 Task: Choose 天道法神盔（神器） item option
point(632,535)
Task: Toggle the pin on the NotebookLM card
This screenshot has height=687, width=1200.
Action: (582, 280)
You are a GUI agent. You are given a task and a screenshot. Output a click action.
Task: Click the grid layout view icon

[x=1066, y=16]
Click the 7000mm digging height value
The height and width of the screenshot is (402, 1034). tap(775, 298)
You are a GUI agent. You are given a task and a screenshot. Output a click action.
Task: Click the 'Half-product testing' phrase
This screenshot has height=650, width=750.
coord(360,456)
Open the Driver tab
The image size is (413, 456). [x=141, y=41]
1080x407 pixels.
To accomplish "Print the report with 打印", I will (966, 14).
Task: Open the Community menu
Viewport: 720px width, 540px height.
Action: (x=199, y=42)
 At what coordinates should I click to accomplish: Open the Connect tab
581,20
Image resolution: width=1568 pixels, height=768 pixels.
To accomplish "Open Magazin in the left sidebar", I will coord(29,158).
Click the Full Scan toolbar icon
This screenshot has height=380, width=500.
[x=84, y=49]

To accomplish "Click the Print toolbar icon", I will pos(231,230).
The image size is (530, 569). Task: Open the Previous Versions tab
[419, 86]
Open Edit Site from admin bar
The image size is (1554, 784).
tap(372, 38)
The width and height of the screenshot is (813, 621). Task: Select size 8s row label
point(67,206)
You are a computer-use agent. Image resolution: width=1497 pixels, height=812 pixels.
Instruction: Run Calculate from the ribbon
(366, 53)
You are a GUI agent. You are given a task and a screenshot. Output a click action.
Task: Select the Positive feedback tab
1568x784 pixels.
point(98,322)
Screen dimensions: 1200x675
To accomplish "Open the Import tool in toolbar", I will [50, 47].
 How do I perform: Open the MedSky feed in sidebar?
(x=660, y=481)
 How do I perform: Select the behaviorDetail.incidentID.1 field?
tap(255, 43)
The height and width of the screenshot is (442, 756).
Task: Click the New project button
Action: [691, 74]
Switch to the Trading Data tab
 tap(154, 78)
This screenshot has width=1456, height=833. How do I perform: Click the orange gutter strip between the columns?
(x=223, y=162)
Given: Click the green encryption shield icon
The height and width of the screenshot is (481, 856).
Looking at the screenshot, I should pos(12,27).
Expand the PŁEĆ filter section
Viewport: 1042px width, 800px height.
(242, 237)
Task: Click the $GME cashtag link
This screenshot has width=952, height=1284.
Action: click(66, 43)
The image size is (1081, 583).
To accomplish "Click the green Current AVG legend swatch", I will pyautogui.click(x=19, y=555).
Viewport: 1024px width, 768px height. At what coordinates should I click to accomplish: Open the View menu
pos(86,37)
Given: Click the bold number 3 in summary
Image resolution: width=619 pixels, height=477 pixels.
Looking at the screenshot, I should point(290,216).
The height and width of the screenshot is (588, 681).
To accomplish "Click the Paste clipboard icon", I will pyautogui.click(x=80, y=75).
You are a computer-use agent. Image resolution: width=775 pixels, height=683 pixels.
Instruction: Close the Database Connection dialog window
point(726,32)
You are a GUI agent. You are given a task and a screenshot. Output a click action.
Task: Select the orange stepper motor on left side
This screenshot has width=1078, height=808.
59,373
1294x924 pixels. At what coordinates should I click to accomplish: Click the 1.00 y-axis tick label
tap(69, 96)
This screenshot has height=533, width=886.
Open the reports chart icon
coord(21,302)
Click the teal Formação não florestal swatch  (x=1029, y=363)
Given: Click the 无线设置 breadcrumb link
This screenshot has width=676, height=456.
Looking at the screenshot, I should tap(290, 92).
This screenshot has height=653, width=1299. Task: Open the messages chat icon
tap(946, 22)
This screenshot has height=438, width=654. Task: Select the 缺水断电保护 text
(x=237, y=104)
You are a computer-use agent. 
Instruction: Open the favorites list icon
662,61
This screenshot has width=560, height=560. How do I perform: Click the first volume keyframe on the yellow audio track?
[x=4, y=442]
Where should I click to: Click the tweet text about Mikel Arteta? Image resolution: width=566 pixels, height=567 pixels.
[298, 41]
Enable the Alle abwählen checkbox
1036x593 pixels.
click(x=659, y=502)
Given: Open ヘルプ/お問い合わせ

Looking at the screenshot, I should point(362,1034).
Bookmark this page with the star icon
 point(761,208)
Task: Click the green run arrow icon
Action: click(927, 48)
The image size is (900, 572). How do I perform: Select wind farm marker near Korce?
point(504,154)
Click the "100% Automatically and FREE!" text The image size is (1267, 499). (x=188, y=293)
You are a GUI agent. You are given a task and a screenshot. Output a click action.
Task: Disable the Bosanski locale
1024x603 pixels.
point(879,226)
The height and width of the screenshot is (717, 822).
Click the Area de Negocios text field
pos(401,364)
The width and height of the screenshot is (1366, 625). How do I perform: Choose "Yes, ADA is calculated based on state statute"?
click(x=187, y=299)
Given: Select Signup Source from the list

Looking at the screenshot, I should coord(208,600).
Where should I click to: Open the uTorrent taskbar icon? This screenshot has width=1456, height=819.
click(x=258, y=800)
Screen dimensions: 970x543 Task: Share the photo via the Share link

◇ ◇ ◇ ◇

• [Problem to work on]: Reproduce all of the material above word for word, line by line, from start to finish.

• [Response to the task]:
 Task: Choose 天道法神盔（神器） item option
point(632,535)
Task: Toggle the pin on the NotebookLM card
This screenshot has height=687, width=1200.
Action: (582, 280)
You are a GUI agent. You are given a task and a screenshot. Output a click action.
Task: Click the grid layout view icon

[x=1066, y=16]
Click the 7000mm digging height value
The height and width of the screenshot is (402, 1034). tap(775, 298)
You are a GUI agent. You are given a task and a screenshot. Output a click action.
Task: Click the 'Half-product testing' phrase
This screenshot has height=650, width=750.
coord(360,456)
Open the Driver tab
The image size is (413, 456). [x=141, y=41]
1080x407 pixels.
To accomplish "Print the report with 打印", I will (966, 14).
Task: Open the Community menu
Viewport: 720px width, 540px height.
Action: (x=199, y=42)
 At what coordinates should I click to accomplish: Open the Connect tab
581,20
Image resolution: width=1568 pixels, height=768 pixels.
To accomplish "Open Magazin in the left sidebar", I will coord(29,158).
Click the Full Scan toolbar icon
This screenshot has height=380, width=500.
[x=84, y=49]

To accomplish "Click the Print toolbar icon", I will pos(231,230).
The image size is (530, 569). Task: Open the Previous Versions tab
[419, 86]
Open Edit Site from admin bar
The image size is (1554, 784).
tap(372, 38)
The width and height of the screenshot is (813, 621). Task: Select size 8s row label
point(67,206)
You are a computer-use agent. Image resolution: width=1497 pixels, height=812 pixels.
Instruction: Run Calculate from the ribbon
(366, 53)
You are a GUI agent. You are given a task and a screenshot. Output a click action.
Task: Select the Positive feedback tab
1568x784 pixels.
point(98,322)
Screen dimensions: 1200x675
To accomplish "Open the Import tool in toolbar", I will [50, 47].
 How do I perform: Open the MedSky feed in sidebar?
(x=660, y=481)
 How do I perform: Select the behaviorDetail.incidentID.1 field?
tap(255, 43)
The height and width of the screenshot is (442, 756).
Task: Click the New project button
Action: [691, 74]
Switch to the Trading Data tab
 tap(154, 78)
This screenshot has width=1456, height=833. How do I perform: Click the orange gutter strip between the columns?
(x=223, y=162)
Given: Click the green encryption shield icon
The height and width of the screenshot is (481, 856).
Looking at the screenshot, I should pos(12,27).
Expand the PŁEĆ filter section
Viewport: 1042px width, 800px height.
(242, 237)
Task: Click the $GME cashtag link
This screenshot has width=952, height=1284.
Action: click(66, 43)
The image size is (1081, 583).
To accomplish "Click the green Current AVG legend swatch", I will pyautogui.click(x=19, y=555).
Viewport: 1024px width, 768px height. At what coordinates should I click to accomplish: Open the View menu
pos(86,37)
Given: Click the bold number 3 in summary
Image resolution: width=619 pixels, height=477 pixels.
Looking at the screenshot, I should point(290,216).
The height and width of the screenshot is (588, 681).
To accomplish "Click the Paste clipboard icon", I will pyautogui.click(x=80, y=75).
You are a computer-use agent. Image resolution: width=775 pixels, height=683 pixels.
Instruction: Close the Database Connection dialog window
point(726,32)
You are a GUI agent. You are given a task and a screenshot. Output a click action.
Task: Select the orange stepper motor on left side
This screenshot has width=1078, height=808.
59,373
1294x924 pixels. At what coordinates should I click to accomplish: Click the 1.00 y-axis tick label
tap(69, 96)
This screenshot has height=533, width=886.
Open the reports chart icon
coord(21,302)
Click the teal Formação não florestal swatch  (x=1029, y=363)
Given: Click the 无线设置 breadcrumb link
This screenshot has width=676, height=456.
Looking at the screenshot, I should tap(290, 92).
This screenshot has height=653, width=1299. Task: Open the messages chat icon
tap(946, 22)
This screenshot has height=438, width=654. Task: Select the 缺水断电保护 text
(x=237, y=104)
You are a computer-use agent. 
Instruction: Open the favorites list icon
662,61
This screenshot has width=560, height=560. How do I perform: Click the first volume keyframe on the yellow audio track?
[x=4, y=442]
Where should I click to: Click the tweet text about Mikel Arteta? Image resolution: width=566 pixels, height=567 pixels.
[298, 41]
Enable the Alle abwählen checkbox
1036x593 pixels.
click(x=659, y=502)
Given: Open ヘルプ/お問い合わせ

Looking at the screenshot, I should point(362,1034).
Bookmark this page with the star icon
 point(761,208)
Task: Click the green run arrow icon
Action: click(927, 48)
The image size is (900, 572). How do I perform: Select wind farm marker near Korce?
point(504,154)
Click the "100% Automatically and FREE!" text The image size is (1267, 499). (x=188, y=293)
You are a GUI agent. You are given a task and a screenshot. Output a click action.
Task: Disable the Bosanski locale
1024x603 pixels.
point(879,226)
The height and width of the screenshot is (717, 822).
Click the Area de Negocios text field
pos(401,364)
The width and height of the screenshot is (1366, 625). How do I perform: Choose "Yes, ADA is calculated based on state statute"?
click(x=187, y=299)
Given: Select Signup Source from the list

Looking at the screenshot, I should coord(208,600).
Where should I click to: Open the uTorrent taskbar icon? This screenshot has width=1456, height=819.
click(x=258, y=800)
Screen dimensions: 970x543 Task: Share the photo via the Share link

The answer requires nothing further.